* Data listing *
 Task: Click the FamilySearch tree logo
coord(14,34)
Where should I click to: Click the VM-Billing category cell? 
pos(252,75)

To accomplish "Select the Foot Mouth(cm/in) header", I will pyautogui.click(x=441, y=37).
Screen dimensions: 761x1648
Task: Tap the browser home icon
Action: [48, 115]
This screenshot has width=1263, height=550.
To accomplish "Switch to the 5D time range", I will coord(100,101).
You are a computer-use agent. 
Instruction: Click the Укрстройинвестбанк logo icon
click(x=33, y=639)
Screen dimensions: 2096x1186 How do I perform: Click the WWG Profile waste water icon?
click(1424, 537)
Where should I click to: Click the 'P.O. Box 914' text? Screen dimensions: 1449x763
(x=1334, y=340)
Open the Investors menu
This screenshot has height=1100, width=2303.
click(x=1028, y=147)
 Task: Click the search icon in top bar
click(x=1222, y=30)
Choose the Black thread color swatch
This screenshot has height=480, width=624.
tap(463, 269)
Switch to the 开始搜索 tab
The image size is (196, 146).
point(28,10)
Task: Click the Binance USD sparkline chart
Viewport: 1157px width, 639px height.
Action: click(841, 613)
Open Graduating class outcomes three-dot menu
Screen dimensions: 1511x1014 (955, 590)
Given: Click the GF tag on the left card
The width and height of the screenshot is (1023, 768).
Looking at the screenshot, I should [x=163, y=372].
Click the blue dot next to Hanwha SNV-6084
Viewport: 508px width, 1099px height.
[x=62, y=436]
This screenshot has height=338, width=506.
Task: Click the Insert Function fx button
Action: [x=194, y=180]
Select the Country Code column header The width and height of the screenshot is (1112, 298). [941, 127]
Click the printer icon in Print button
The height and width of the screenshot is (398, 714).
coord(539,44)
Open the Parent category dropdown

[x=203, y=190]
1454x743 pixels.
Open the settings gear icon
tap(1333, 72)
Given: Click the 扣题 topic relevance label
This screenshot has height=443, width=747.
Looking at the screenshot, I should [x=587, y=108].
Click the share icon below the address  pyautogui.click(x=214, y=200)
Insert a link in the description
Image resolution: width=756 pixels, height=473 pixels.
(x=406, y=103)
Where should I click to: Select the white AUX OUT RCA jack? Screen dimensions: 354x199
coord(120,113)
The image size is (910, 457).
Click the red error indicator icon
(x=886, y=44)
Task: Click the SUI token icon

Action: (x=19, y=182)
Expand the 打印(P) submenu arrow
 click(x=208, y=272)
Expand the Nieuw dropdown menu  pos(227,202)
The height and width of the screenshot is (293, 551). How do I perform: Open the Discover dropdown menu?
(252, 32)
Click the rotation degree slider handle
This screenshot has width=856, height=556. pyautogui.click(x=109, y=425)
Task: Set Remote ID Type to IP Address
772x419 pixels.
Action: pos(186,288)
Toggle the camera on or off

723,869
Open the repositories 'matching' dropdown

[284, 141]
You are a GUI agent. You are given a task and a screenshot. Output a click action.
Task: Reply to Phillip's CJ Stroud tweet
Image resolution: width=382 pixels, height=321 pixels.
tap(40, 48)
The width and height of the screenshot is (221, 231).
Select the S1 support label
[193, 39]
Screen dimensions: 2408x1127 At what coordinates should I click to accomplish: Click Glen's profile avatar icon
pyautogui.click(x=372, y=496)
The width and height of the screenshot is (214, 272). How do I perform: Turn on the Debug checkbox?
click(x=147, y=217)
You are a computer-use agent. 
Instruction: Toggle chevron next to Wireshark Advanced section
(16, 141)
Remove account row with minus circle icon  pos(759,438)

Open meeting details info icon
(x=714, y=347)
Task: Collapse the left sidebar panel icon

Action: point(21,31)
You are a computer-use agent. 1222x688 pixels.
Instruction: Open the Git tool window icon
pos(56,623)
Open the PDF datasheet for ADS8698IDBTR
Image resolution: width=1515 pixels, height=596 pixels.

* Task goal *
Transcribe the lines of the records above exactly, from the line holding "This screenshot has width=1263, height=550." through the line holding "click(1424, 537)", inclusive.

* Exercise result *
This screenshot has width=1263, height=550.
To accomplish "Switch to the 5D time range", I will coord(100,101).
You are a computer-use agent. 
Instruction: Click the Укрстройинвестбанк logo icon
click(x=33, y=639)
Screen dimensions: 2096x1186 How do I perform: Click the WWG Profile waste water icon?
click(1424, 537)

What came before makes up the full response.